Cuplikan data
--------------------
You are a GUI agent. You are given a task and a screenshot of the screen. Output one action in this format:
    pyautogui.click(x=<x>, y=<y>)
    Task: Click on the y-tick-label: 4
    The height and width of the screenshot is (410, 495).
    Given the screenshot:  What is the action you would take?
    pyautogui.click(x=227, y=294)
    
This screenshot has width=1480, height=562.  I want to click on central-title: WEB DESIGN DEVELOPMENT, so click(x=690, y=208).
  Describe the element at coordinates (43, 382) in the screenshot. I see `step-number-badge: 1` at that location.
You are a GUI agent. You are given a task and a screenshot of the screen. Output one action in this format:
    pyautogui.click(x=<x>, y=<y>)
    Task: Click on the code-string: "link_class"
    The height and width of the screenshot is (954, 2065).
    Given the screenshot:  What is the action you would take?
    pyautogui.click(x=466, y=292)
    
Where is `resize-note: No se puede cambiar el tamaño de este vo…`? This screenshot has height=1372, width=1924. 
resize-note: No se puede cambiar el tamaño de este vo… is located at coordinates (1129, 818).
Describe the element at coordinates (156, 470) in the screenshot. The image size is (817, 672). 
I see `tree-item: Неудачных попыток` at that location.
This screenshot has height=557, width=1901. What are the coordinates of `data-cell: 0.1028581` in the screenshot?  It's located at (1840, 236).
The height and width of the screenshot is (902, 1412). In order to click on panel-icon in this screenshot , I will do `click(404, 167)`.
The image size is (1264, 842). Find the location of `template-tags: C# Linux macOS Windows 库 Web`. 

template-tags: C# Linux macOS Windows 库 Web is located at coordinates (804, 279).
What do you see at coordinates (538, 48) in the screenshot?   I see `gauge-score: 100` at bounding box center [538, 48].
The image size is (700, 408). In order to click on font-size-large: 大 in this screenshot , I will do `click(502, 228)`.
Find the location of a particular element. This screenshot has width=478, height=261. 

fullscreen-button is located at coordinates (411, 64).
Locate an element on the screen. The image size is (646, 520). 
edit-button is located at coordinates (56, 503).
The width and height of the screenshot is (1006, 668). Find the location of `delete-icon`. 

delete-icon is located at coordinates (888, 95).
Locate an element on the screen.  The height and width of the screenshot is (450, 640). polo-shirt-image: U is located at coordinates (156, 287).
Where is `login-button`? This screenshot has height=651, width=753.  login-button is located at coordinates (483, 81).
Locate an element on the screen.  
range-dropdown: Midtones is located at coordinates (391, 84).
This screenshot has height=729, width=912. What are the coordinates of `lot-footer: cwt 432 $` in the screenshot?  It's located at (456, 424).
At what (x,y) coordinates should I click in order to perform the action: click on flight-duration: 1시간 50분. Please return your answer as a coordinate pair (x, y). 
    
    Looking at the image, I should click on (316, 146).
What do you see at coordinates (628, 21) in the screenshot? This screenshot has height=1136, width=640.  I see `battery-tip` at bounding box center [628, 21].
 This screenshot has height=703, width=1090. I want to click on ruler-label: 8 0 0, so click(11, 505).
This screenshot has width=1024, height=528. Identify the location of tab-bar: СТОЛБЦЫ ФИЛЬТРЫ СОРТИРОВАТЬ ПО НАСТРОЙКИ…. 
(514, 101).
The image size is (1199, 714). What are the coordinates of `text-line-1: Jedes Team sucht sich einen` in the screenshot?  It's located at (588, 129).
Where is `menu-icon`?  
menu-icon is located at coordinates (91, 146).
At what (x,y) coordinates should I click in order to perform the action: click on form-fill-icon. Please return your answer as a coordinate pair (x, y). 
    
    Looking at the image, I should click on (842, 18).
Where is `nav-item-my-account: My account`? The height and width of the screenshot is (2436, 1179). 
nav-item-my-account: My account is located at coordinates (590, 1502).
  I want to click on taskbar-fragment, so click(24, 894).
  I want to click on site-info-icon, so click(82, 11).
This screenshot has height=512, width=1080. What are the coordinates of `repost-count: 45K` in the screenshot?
--------------------
YANG HARUS DIBUAT ->
Susun ulang baris-baris catatan di atas, mulai dari baris yang memuat "This screenshot has height=557, width=1901." sampai baris yang memuat "The image size is (700, 408).", kedua baris itu termasuk, menjadi tabel Markdown berkolom No dan Isi Baris. Baris kosong tidak dimasukkan.

HASIL TUGAS ->
| No | Isi Baris |
|---|---|
| 1 | This screenshot has height=557, width=1901. What are the coordinates of `data-cell: 0.1028581` in the screenshot?  It's located at (1840, 236). |
| 2 | The height and width of the screenshot is (902, 1412). In order to click on panel-icon in this screenshot , I will do `click(404, 167)`. |
| 3 | The image size is (1264, 842). Find the location of `template-tags: C# Linux macOS Windows 库 Web`.  |
| 4 | template-tags: C# Linux macOS Windows 库 Web is located at coordinates (804, 279). |
| 5 | What do you see at coordinates (538, 48) in the screenshot?   I see `gauge-score: 100` at bounding box center [538, 48]. |
| 6 | The image size is (700, 408). In order to click on font-size-large: 大 in this screenshot , I will do `click(502, 228)`. |